[Stored items from a collection]

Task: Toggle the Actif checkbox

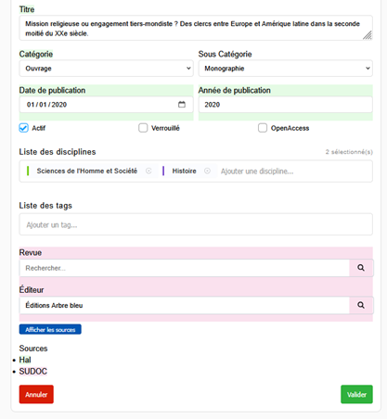Action: (23, 128)
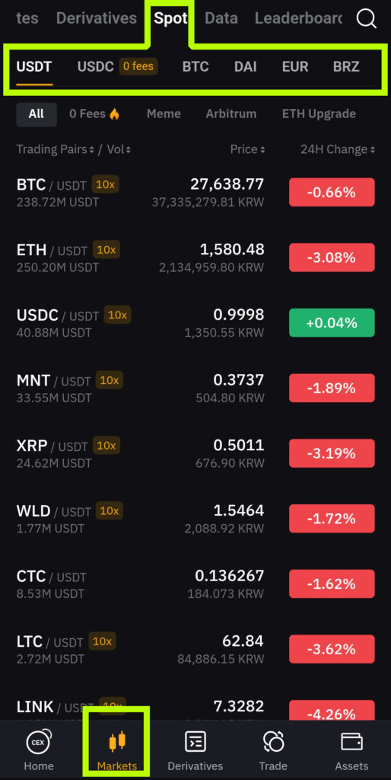Screen dimensions: 391x780
Task: Select the Meme category filter
Action: (164, 114)
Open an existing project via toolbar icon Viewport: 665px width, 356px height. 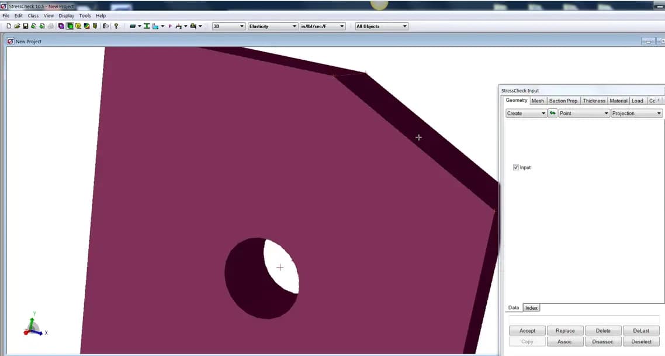pyautogui.click(x=16, y=26)
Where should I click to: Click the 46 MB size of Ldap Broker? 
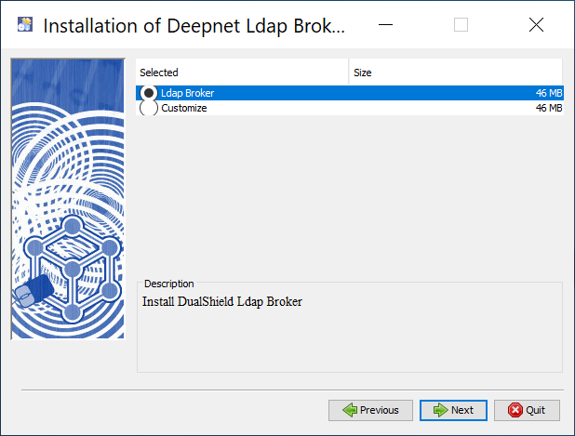(x=548, y=93)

▶ TASK STATEMENT
Exactly the lines from the one with "Where should I" through the end of the records are to be repeated, both ends included, and pictures are to be omitted.

▶ TASK RESULT
Where should I click to: Click the 46 MB size of Ldap Broker? 
(x=548, y=93)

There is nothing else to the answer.